Die neue Regelung ist bemerkenswert, nur wenige andere Länder haben vergleichbare Gesetze. Indien zum Beispiel erlaubt Frauen bis zu sechs Wochen bezahlte Trauerzeit nach einer Fehlgeburt, der aufgrund der oft prekären Arbeitssituation aber selten in Anspruch genommen wird und außerdem nicht für den Partner oder die Partnerin gilt. Zwar war es in Neuseeland schon zuvor möglich, einen dezidierten "bereavement leave", also eine Auszeit, um zu trauern, zu nehmen, aber nur bei einer Totgeburt, zu denen Geburten ab der 21. Schwangerschaftswoche gezählt werden. Neu ist auch, dass die Auszeit der Frau und ihrem Partner oder ihrer Partnerin unabhängig von biologischer Elternschaft und Ehestatus gewährt wird, ein sehr modernes Konzept von Elternschaft.

Eingebracht hatte die Idee die Autorin Kathryn Van Beek bereits 2018. Nachdem sie selbst eine Fehlgeburt erlitten hatte und sich über ihre Rechte informieren wollte, stellte sie eine Gesetzeslücke fest. Trotz geringer Hoffnungen schaffte es der Entwurf dank Andersen bis zur Abstimmung.

In Deutschland muss man sich krankmelden

In Deutschland besteht die einzige Möglichkeit, den Tod eines ungeborenen Kindes zu betrauern, darin, krankgeschrieben zu werden. Immerhin wirkt der Kündigungsschutz, der allen Schwangeren gewährt wird, weiter, aber das nur, wenn die Fehlgeburt nach der zwölften Schwangerschaftswoche passiert ist. Bei einer Totgeburt, die in Deutschland erst ab der 25. Woche so definiert ist, gilt hingegen der reguläre Mutterschutz. Dem Partner oder der Partnerin wird dabei keine Auszeit gewährt, obwohl auch er oder sie ein Kind verliert.

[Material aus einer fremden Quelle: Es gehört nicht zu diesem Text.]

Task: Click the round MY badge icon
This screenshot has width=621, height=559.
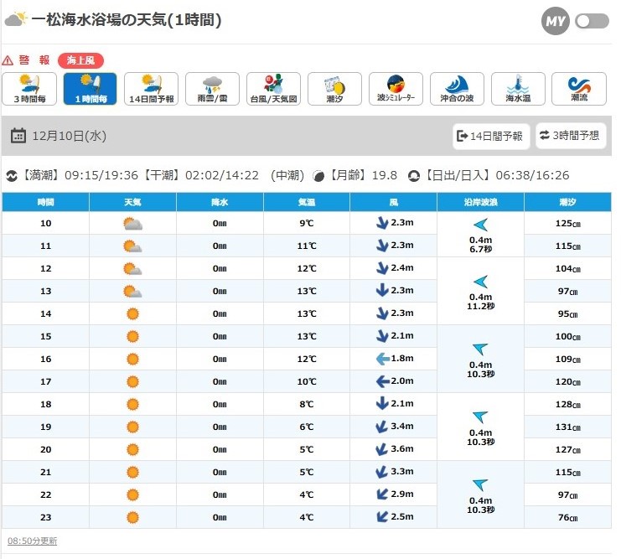Action: point(555,21)
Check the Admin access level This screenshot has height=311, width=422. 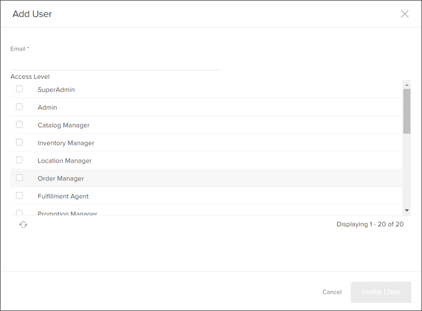point(19,106)

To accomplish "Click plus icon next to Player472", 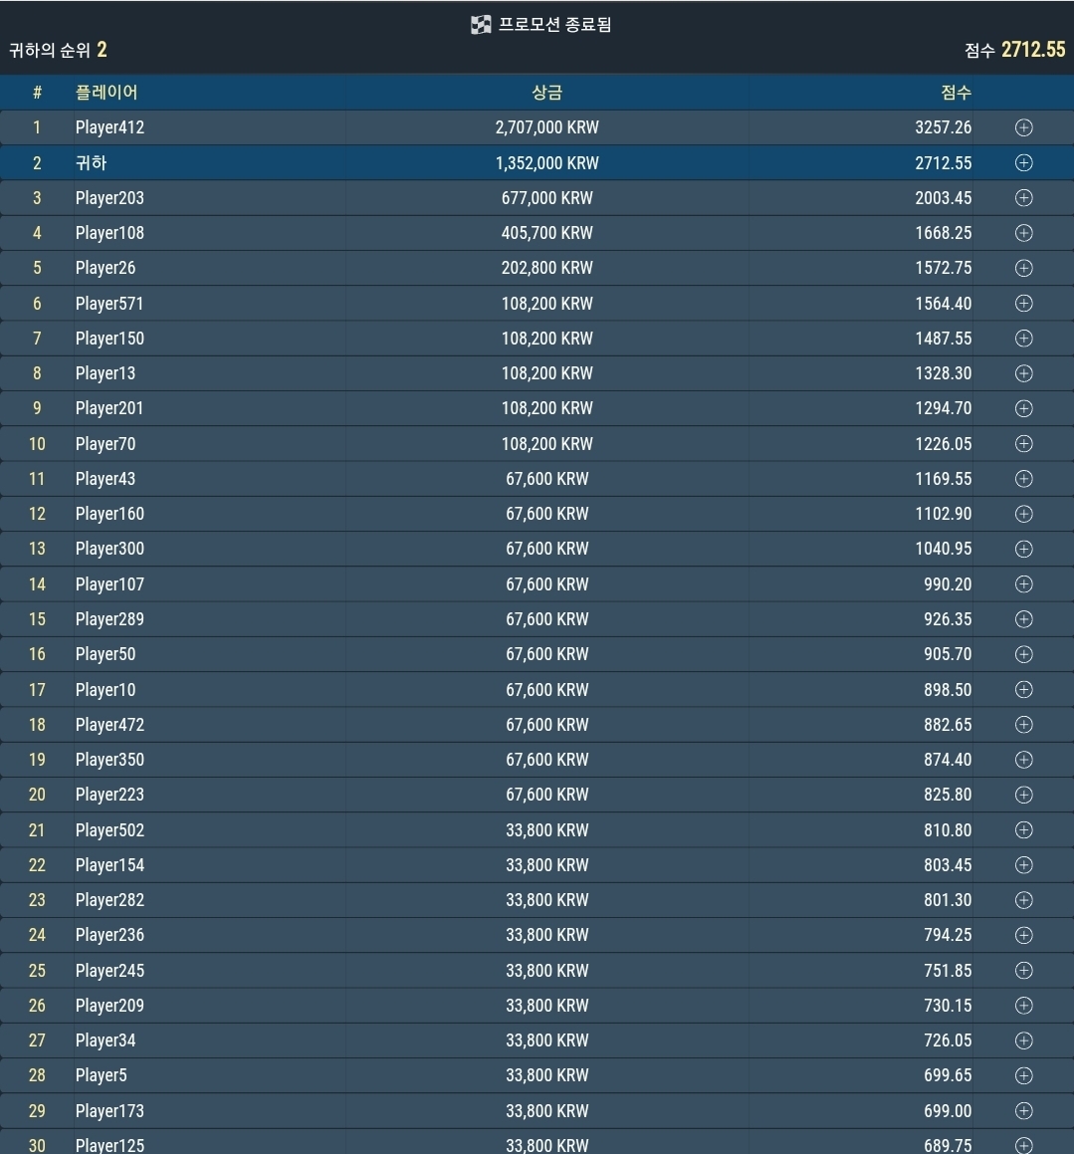I will pyautogui.click(x=1023, y=724).
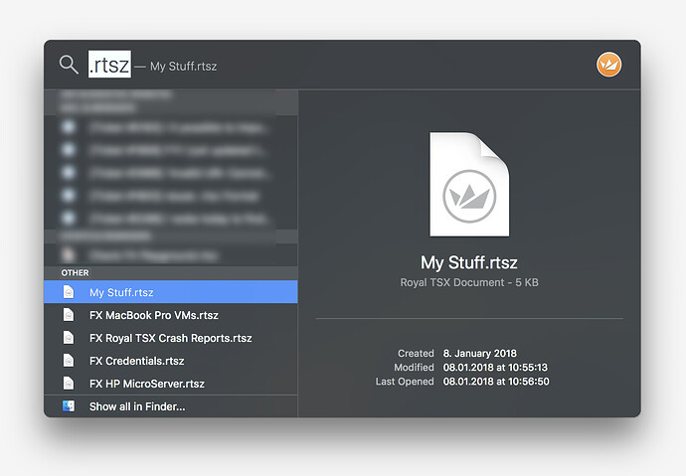Image resolution: width=686 pixels, height=476 pixels.
Task: Click the file icon beside FX HP MicroServer.rtsz
Action: 69,384
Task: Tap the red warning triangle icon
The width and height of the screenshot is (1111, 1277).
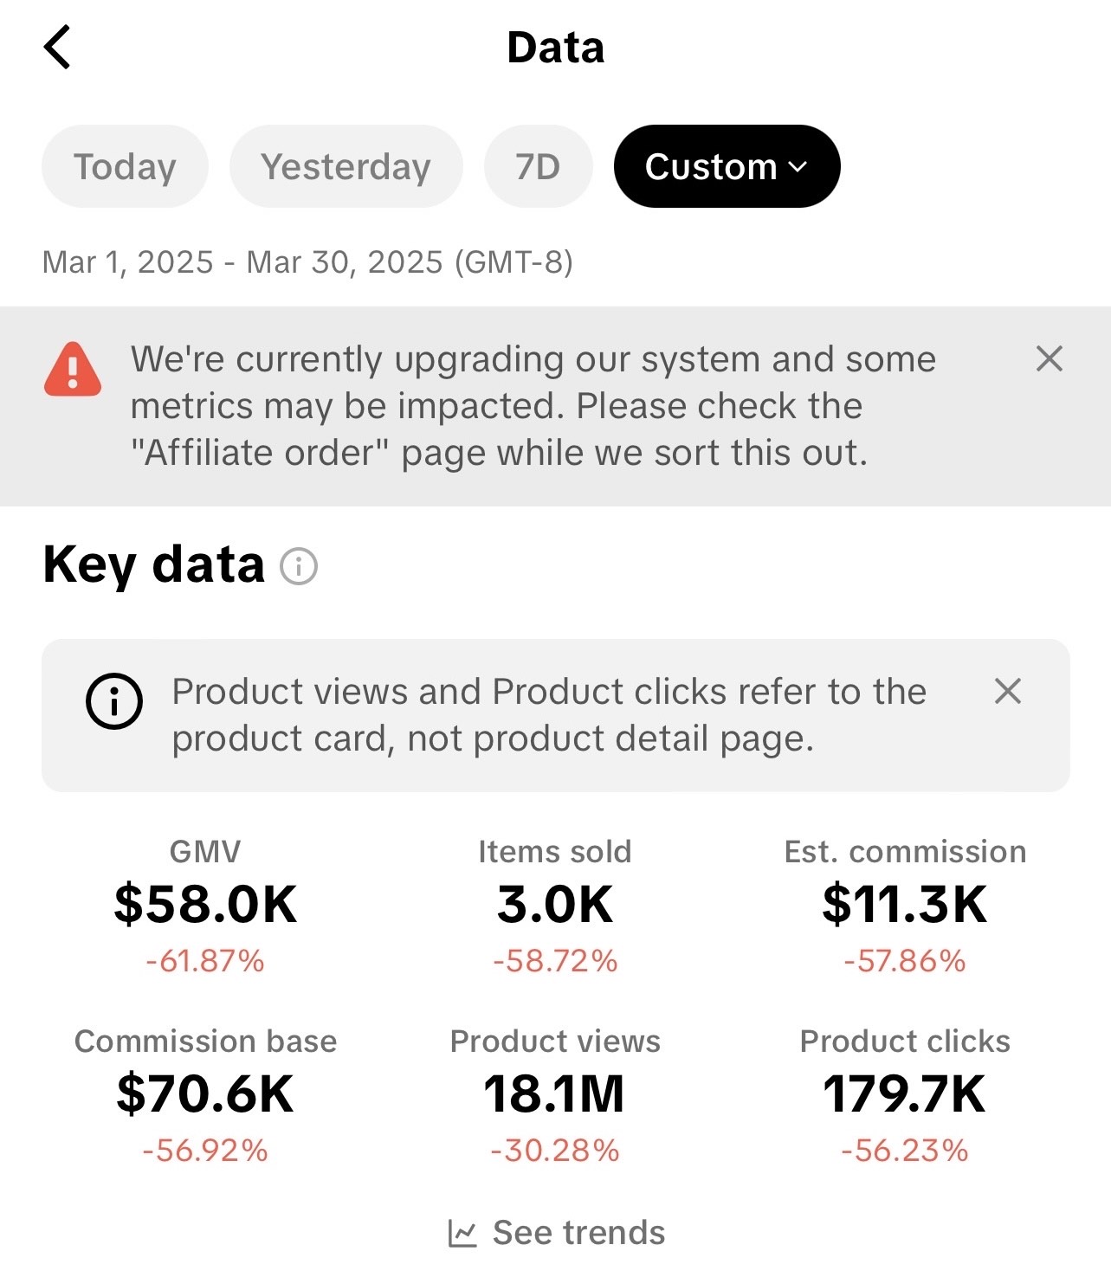Action: tap(73, 370)
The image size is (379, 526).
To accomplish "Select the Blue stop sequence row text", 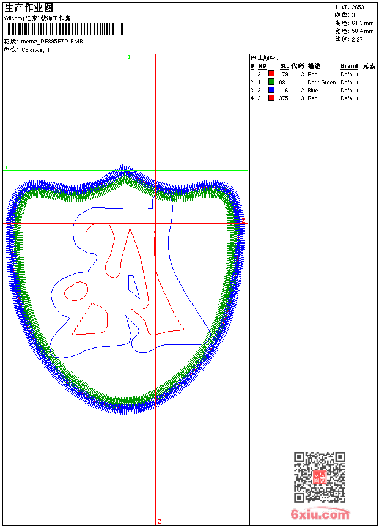I will [x=312, y=90].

Mütter, die ihr ungeborenes Kind verloren haben, können also in Deutschland, sofern es vor der 25. Schwangerschaftswoche geschieht, nur Zeit zum Trauern bekommen, wenn sie krankgeschrieben werden. Das Problem daran formuliert auch die neuseeländische Abgeordnete Andersen bei ihrer Rede: "Die Trauer, die mit einer Fehlgeburt einhergeht, ist keine Krankheit, es ist ein Verlust."